Re: [css-masking] 'mask' with resource and image references (was: [css4-images] support for SVG Paint Servers without element())

On Wed, Nov 7, 2012 at 5:24 PM, Dirk Schulze <dschulze@adobe.com> wrote:
> On Nov 7, 2012, at 4:40 PM, Tab Atkins Jr. <jackalmage@gmail.com> wrote:
>> On Wed, Nov 7, 2012 at 4:26 PM, Dirk Schulze <dschulze@adobe.com> wrote:
>>> Well, even if I am saying the same like above again. The WebKit CSS parser does not check for fragments and definitely does not follow a different processing path depending on the fragment. And even with the support for Media fragments (which would just preserve the fragments that WebKit ignores right now), this won't change. The linked file is interpreted as CSS image and not as SVG resource. The WebKit parser can not differ between different file resource at this parsing stage at the moment. The model is still compatible with the simplified proposal so far. WebKit just can't differ between SVG resource and CSS Image on the same property. It needs to be one of both. And for 'mask-image' it would be a CSS Image.
>>
>> You keep citing WebKit's current implementation as if it can never
>> change.
>
> Like you noted, I am citing WebKits current behavior. No one knows if the code base changes in the future. That is why I explicitly don't state it as a general issue, but as the current behavior. Other browser vendors do that as well and this is totally valid.
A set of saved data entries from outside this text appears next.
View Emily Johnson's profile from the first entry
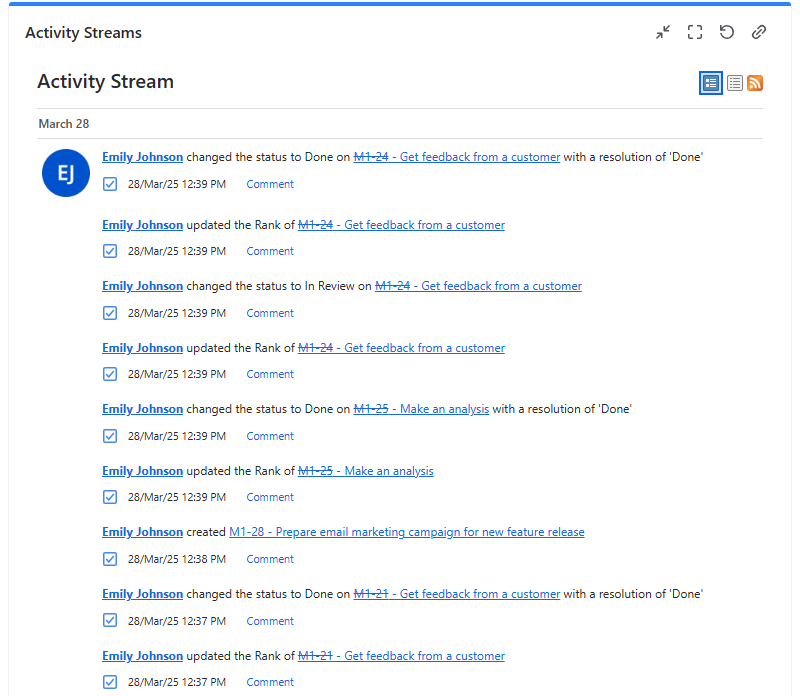800x696 pixels. [142, 156]
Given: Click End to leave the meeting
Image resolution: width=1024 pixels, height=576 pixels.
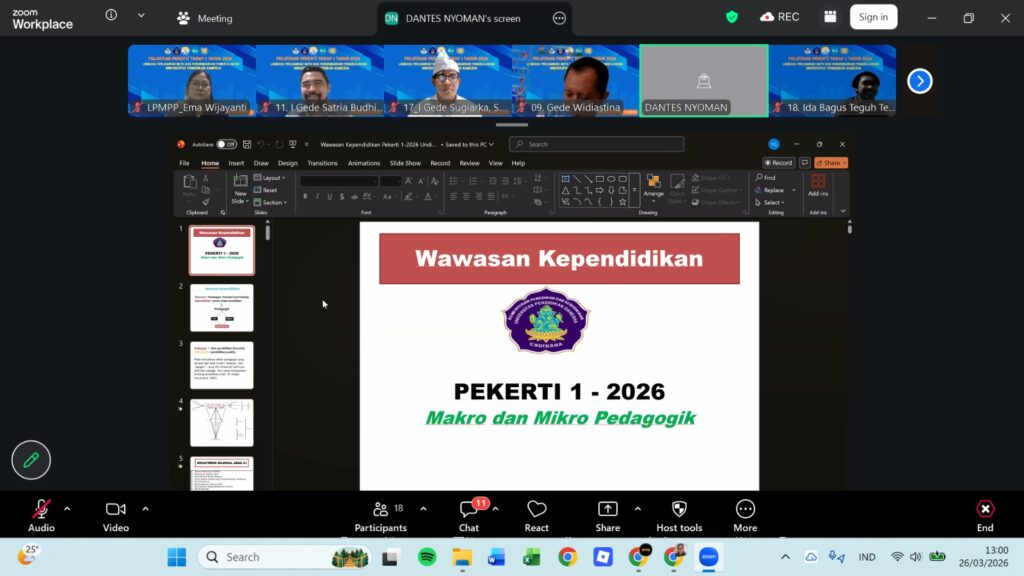Looking at the screenshot, I should (985, 514).
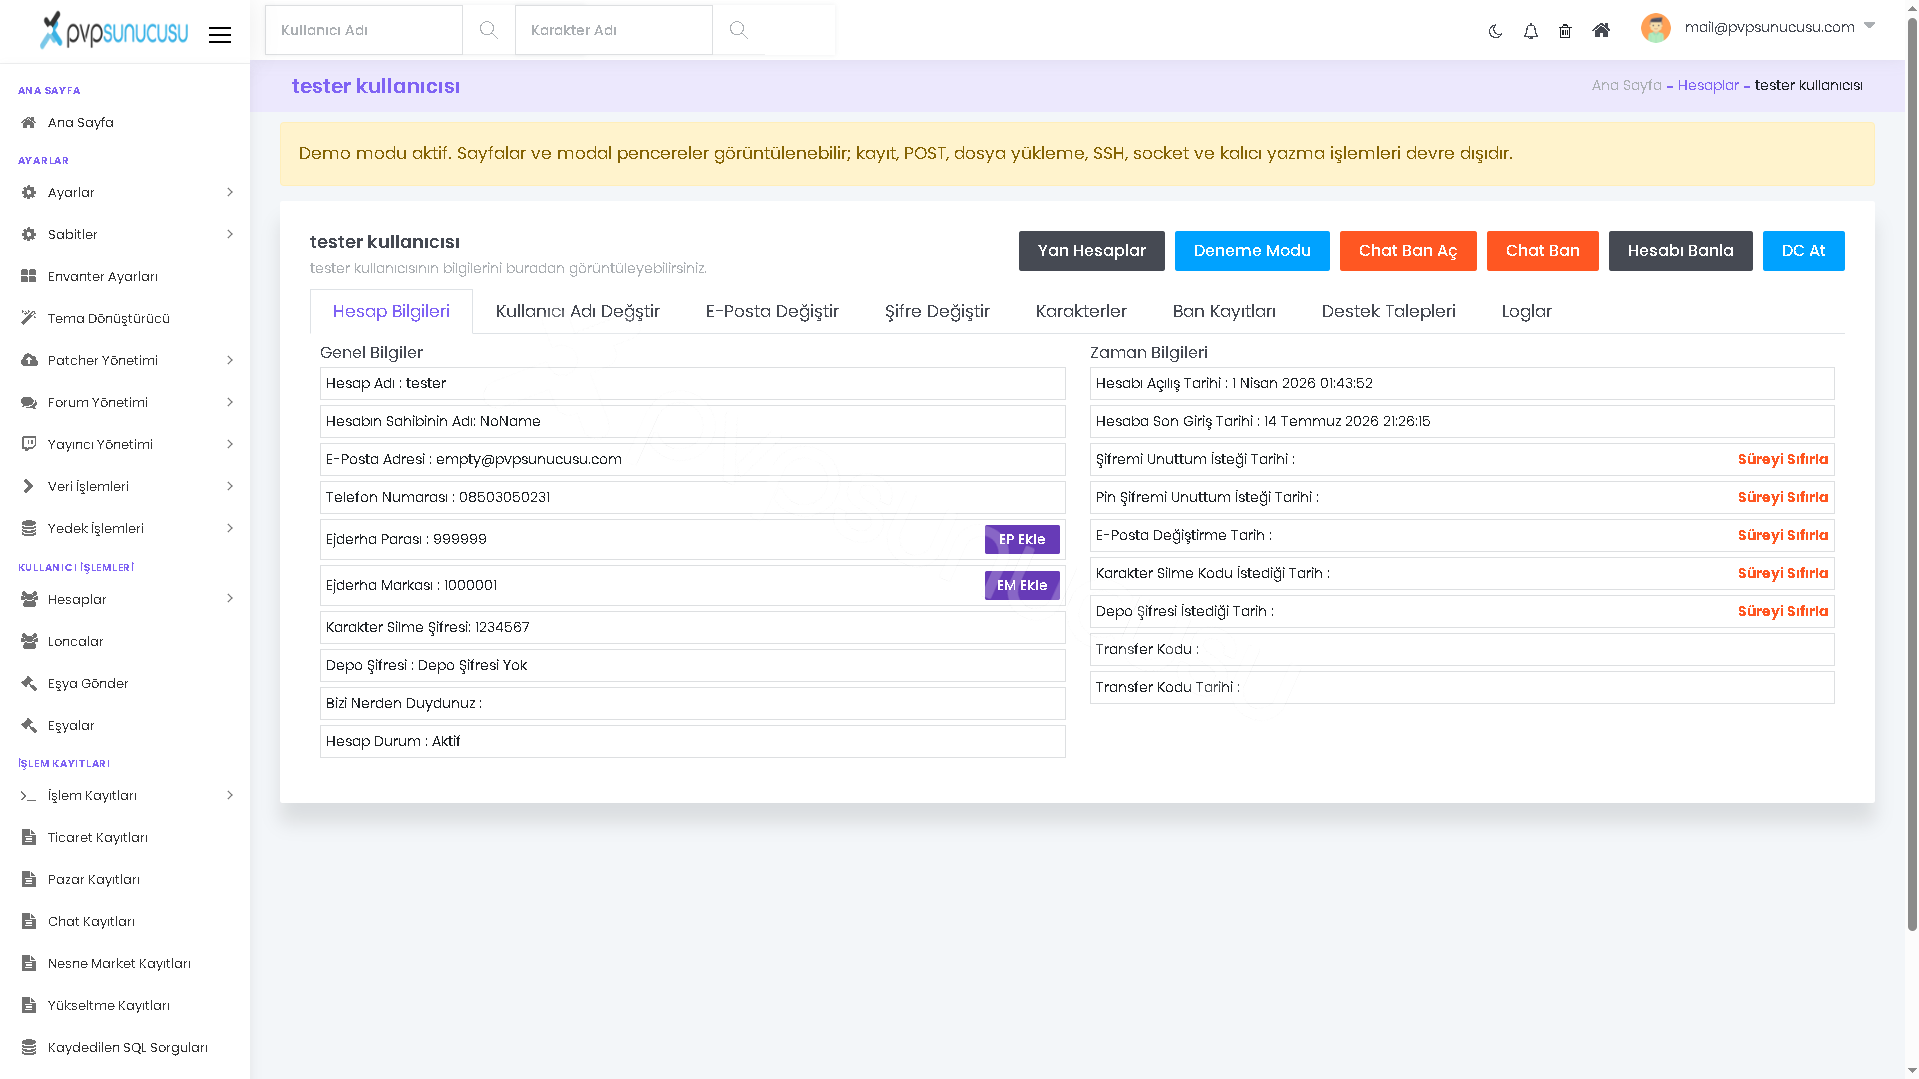Image resolution: width=1919 pixels, height=1079 pixels.
Task: Focus the Kullanıcı Adı search field
Action: coord(364,30)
Given that this entire thread is about new functionality, WebKit's
current behavior will change in some way anyway if we implement this.
That's not an issue.


>> Why?  Is there some technical difficulty, or do you think
>> there is a compat problem?
>
> Partly both. I think that the compat problem is not a big deal. WebKit currently treats url(image.svg#frag) as CSSImageValue, which, in theory, could break content if it should be treated as resource in the future. Again, this seems less likely the case.
>
> From the technical point of view WebKit always treats the input of 'mask-image' as a CSSImage, which is hard to change with WebKits current code base. This is because 'mask-image' uses the same logic as 'background-image'. And creates a CSSImageValue object during parsing.

I understand that -webkit-mask-image is *currently* parsed like
background-image.  The point of this discussion is that it needs to
change, so that it can discriminate between image loads (any use of
the url() function without a hash) and resource loads (any use of the
url() function *with* a hash - may result in a mask or image).
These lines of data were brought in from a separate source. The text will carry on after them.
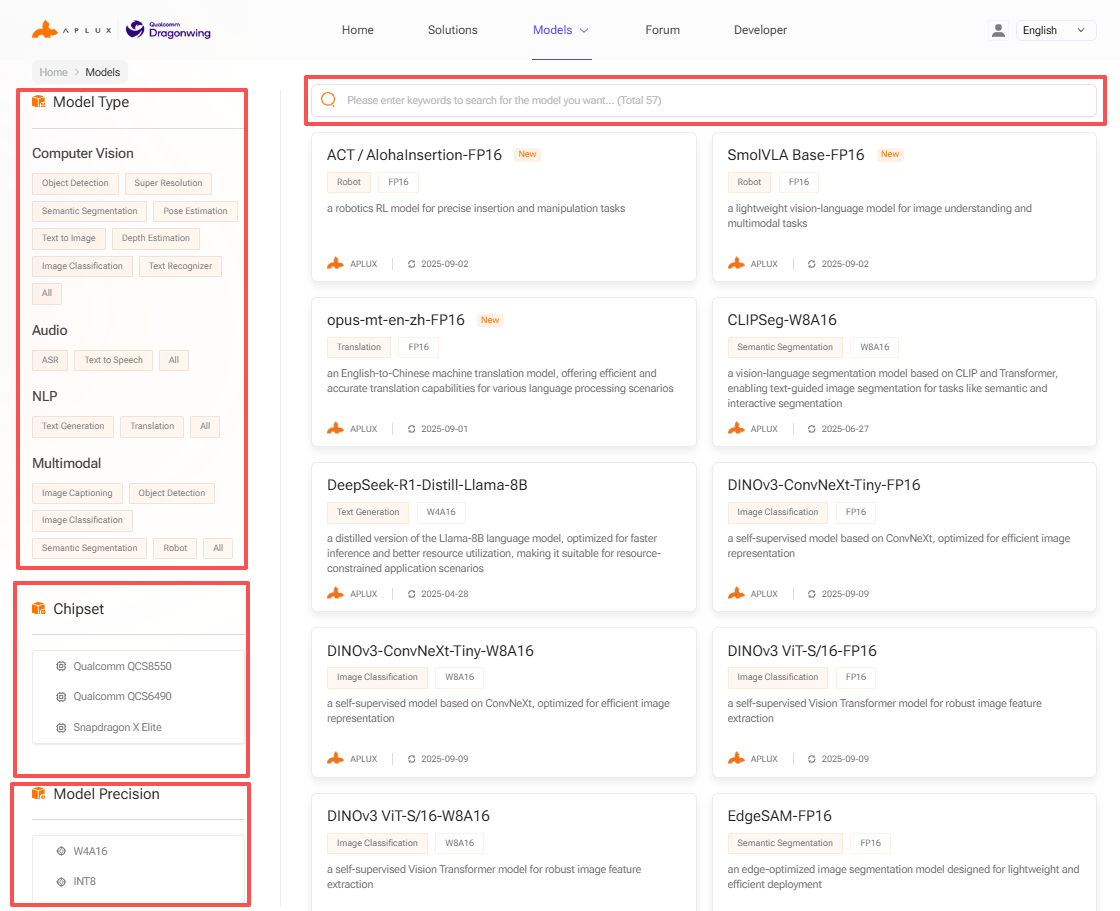Click the model keyword search field
The height and width of the screenshot is (911, 1120).
[x=710, y=100]
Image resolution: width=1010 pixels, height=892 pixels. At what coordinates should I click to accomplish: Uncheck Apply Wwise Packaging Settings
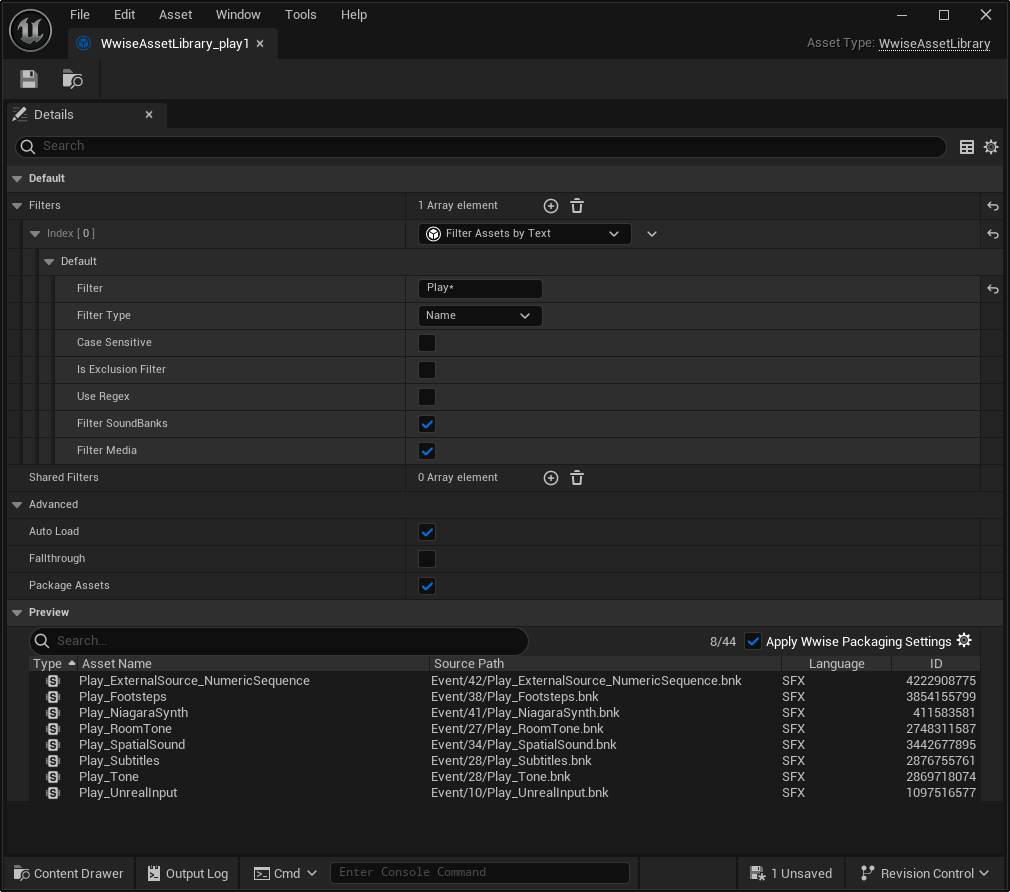point(754,641)
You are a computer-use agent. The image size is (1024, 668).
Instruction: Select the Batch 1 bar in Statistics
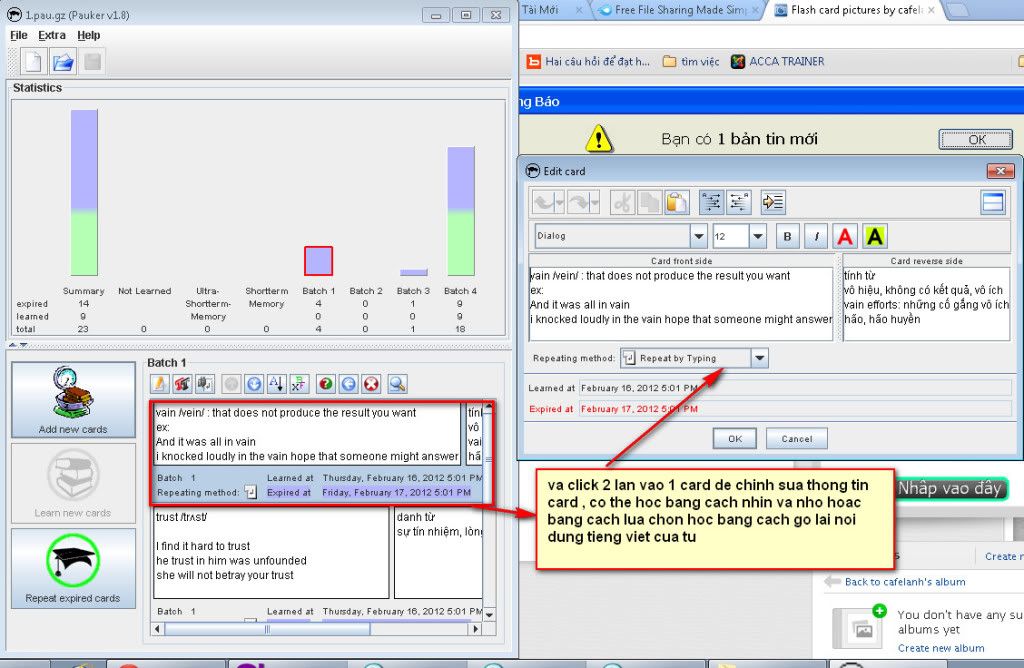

Even if mask-image doesn't change (because we instead handle resources
with a mask-resource property or something), the shorthand needs to be
able to handle this.

(Come to think of it, though, I don't think we can do the
mask-resource idea.  We can't tell at parse time if an external
resource is going to point to a mask or a paint server, so we can't
properly chop up the values into the sub-properties if we have such a
split.  We need to just have mask-image accept both masks and images,
and just ignore the masks if there is more than one layer.)


>> The ENTIRE POINT of this whole discussion was to find a behavior we
>> could settle on that would let us discriminate between resources and
>> images at parse time.  You didn't object to this at any point, and
>> explicitly supported the latest proposal.  Why are you objecting to
>> this now?  Why didn't you object earlier?  What, precisely, is the
>> problem, and why didn't you think it was a problem earlier?
>
> You are just constantly misinterpreting my statements and I am not sure if there is anything I can do about it.
>
> The proposal that we have is consistent with what we can implement in WebKit at the moment. And as you stated before, the switch between resource and image depends on the property. 'background-image' would switch to image, 'fill' would switch to SVG resource. Since 'mask-image' is so close to 'mask-image' it makes more sense to switch to image. That is exactly what WebKit does. But is obviously not compatible with switching to SVG resource in the future.

Not quite.  The "switch" in the proposal is to control what you do
when you see a url() function *containing a url with a hash*.  Some
properties from SVG will treat this as an external resource, the rest
will treat it as an image.  url() functions without a hash are
unambiguous - they're always images.